Rodd Lucier had a wonderful chance to go on an educational road trip to Barcelona and notes, from his experience, that we’re not all that different. I watched the video twice – first for the content – the interpreters did a good job. On my second view, I focused on the display boards behind the interviewees and they really did reinforce a consistent message.
He shares a remix of interviews in this YouTube video.
Interesting interviews and a great job putting the video together, Rodd. What a way to record your learning and thanks for sharing it with us.
My own reflections from a PILGF that I attended. Nowhere near as impressive as Rodd’s video but I just wanted to bring them forward so I don’t forget.
- PILGF, Day 1
- PILGF, Day 2
- Closing Keynote #PILGF
- My Takeaways from the Partners in Learning Global Summit
Jennifer Casa-Todd is on the move.
And yet, I have been at a crossroads lately. I miss being in a school. I knew it was time for a change. The question became…go into administration? go back into a classroom? or something else?

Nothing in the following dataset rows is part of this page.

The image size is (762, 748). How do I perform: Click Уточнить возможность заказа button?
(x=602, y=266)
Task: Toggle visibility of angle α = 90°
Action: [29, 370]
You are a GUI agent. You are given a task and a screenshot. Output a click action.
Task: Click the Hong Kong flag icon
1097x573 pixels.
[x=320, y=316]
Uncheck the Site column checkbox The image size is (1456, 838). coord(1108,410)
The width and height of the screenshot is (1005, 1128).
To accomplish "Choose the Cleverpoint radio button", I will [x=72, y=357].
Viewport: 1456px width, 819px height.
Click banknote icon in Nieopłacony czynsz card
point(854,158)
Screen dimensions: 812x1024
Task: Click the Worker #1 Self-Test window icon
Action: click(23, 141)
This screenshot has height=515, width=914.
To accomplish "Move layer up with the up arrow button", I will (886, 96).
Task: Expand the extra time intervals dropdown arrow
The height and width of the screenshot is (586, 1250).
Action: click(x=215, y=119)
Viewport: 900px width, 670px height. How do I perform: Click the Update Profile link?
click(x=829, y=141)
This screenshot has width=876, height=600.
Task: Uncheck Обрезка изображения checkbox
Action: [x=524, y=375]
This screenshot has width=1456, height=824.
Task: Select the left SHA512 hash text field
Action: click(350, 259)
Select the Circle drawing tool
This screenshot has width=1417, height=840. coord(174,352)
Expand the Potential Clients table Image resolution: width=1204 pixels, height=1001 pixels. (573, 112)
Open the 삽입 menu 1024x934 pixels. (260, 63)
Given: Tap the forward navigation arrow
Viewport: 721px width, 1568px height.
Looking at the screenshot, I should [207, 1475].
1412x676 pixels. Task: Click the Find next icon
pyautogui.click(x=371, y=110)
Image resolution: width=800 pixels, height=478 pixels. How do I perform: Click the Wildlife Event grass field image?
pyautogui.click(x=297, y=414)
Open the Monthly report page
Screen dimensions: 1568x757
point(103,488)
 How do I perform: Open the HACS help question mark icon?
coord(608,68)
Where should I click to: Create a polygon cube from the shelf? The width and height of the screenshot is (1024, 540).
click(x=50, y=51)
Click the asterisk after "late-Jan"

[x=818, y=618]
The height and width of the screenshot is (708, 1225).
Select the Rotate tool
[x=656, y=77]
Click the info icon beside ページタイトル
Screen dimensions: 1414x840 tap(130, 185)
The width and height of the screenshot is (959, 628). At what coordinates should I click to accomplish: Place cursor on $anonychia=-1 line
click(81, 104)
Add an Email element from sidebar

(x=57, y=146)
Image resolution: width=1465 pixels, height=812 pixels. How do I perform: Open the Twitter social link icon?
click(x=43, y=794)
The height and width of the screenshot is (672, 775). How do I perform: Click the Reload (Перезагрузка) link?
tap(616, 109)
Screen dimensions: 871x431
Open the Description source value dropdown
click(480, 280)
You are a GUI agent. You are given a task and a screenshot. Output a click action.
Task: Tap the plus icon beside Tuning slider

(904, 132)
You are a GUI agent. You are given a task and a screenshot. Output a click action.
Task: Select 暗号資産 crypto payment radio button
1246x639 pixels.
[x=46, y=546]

She’s accepted a position as a Teacher-Librarian and is already planning on what sort of impact she plans to have where she’s headed. Read her complete post for her thinking and planning. Who knows? She might also be on the lookout for project collaborators?
I wish her the best in her new position and I still owe her a coffee.
Ontario Edubloggers never fail to deliver. Drop by the blogs above and leave them a comment. They’ll appreciate it and you’ll have done some good learning this morning. May the rest of your day be just as valuable.